I am working on a spatial analysis of traffic accidents, the goal of which is to estimate the effects of spatial covariates on the intensity function of crashes. The original analysis was an inhomogeneous poisson point process model which treated space as a plane. This approach received criticism because it does not respect the fact that "points" can only occur on the road network. While conducting a literature search, I found some sources related to estimating things like density, the K-function, and other common spatial descriptives for point processes on a network. This paper

“A Network-Constrained Integrated Method for Detecting Spatial Cluster and Risk Location of Traffic Crash: A Case Study from Wuhan, China” Sustainability 2015, 7, 2662-2677

and those it cites are good examples. However, none of these appear to give methods for regression-like point process models restricted to a network. Does anyone have any references for this problem? I can't imagine I'm the first to encounter this.

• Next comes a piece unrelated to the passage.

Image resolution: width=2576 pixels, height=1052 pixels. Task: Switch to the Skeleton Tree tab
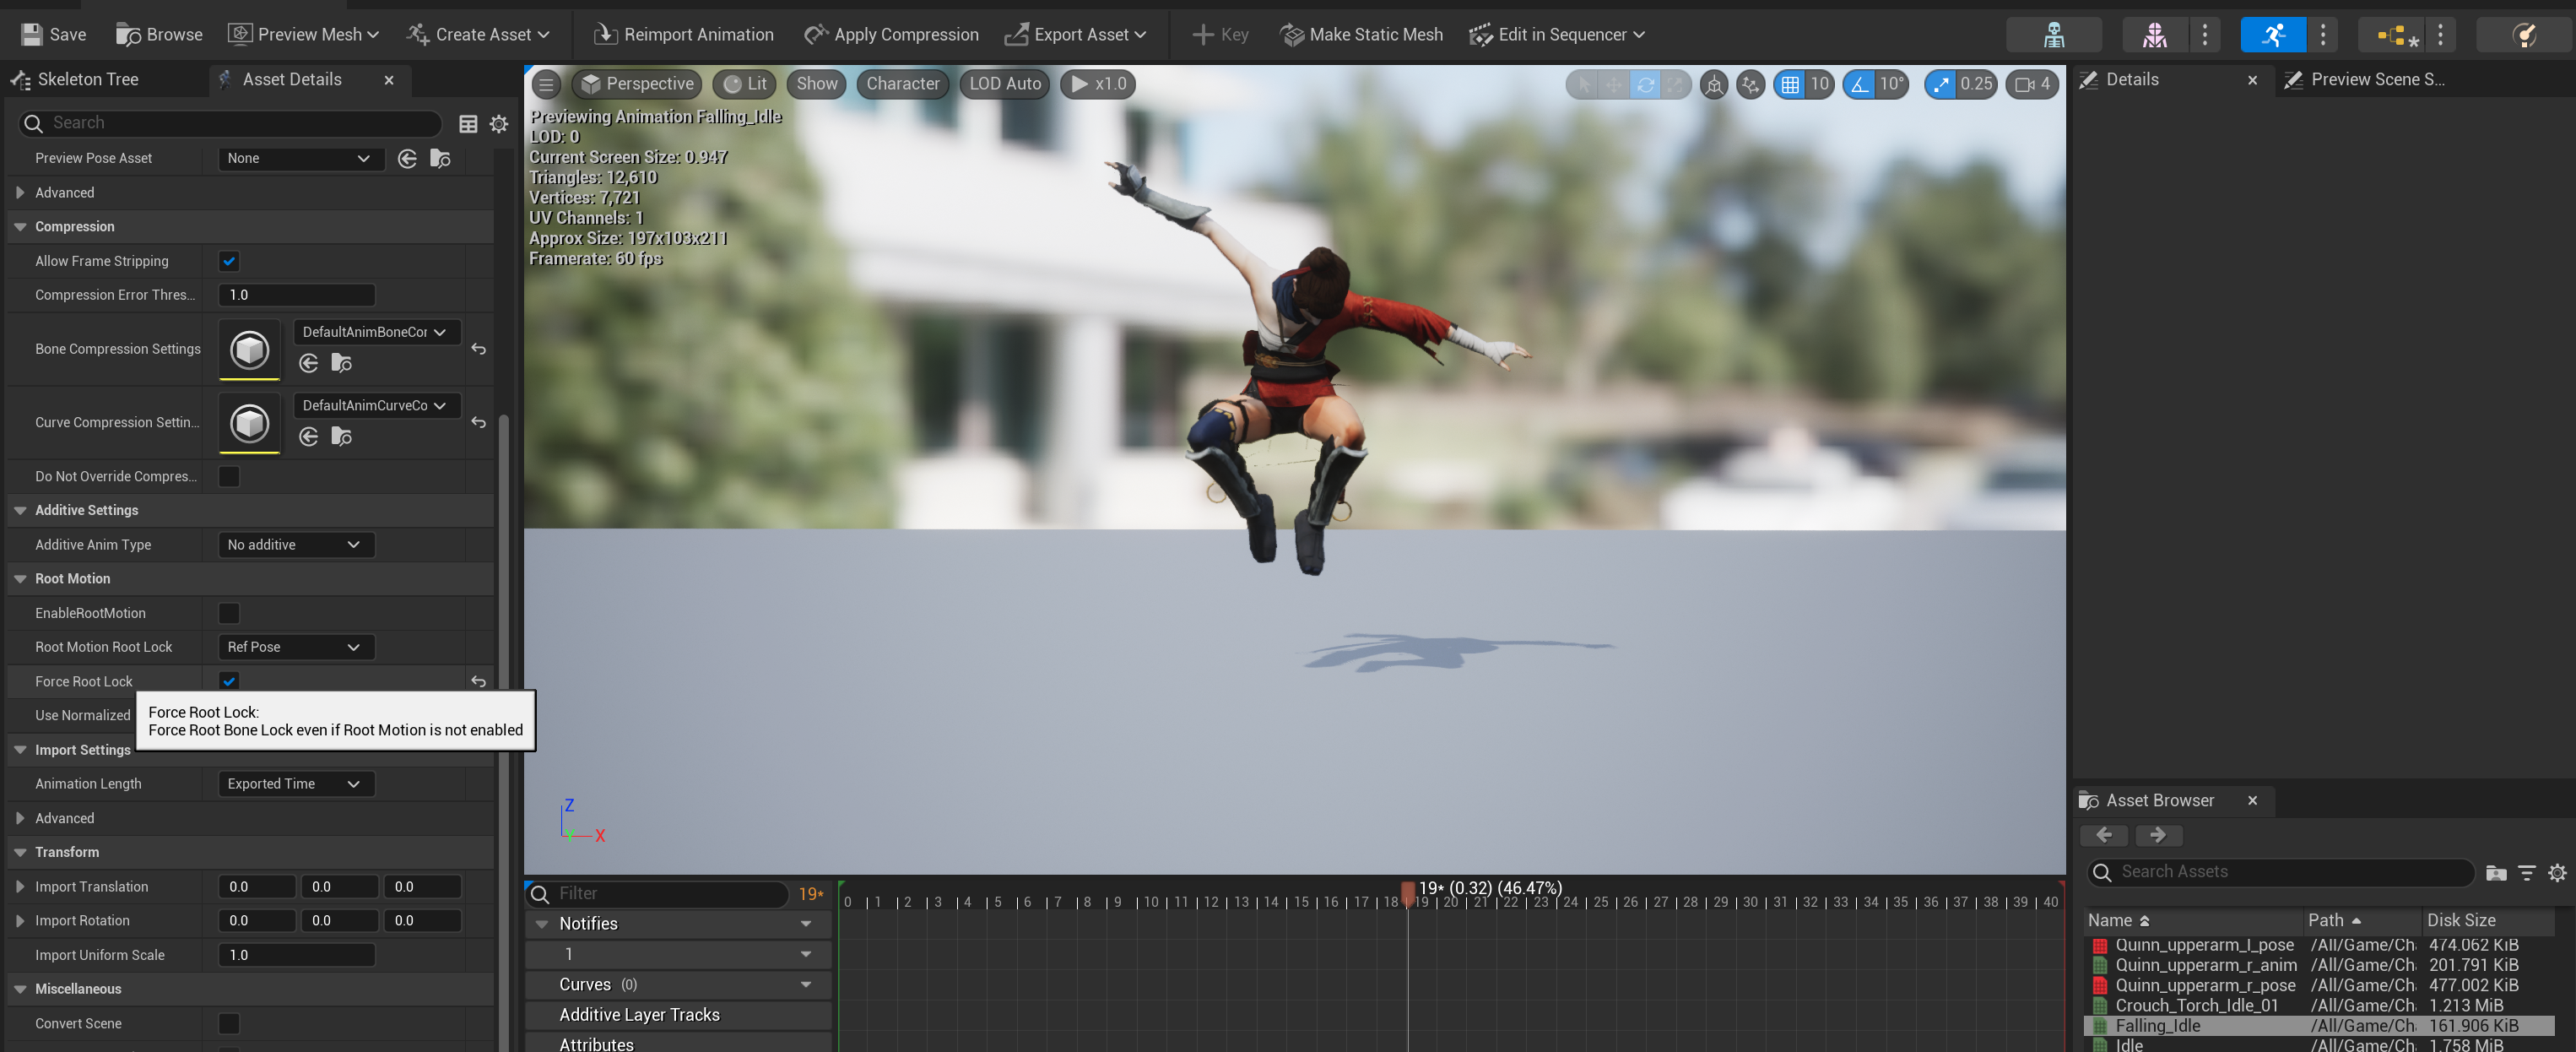(x=88, y=80)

p.s. While typing the title of this question the following question was suggested:

Are there models for "censored" spatial point processes?

while related, I think I'm asking a very different question (correct me if I'm wrong).

In shameless self-promotion I can say that a chapter is devoted to this in Spatial Point Patterns: Methodology and Applications with R. The main problem for you would be that it is expected to be available for purchase sometime in November 2015. The relevant methodology is already implemented in the spatstat package for R, so you might find inspiration there. To fit a Poisson model with covariates you would use the function lppm.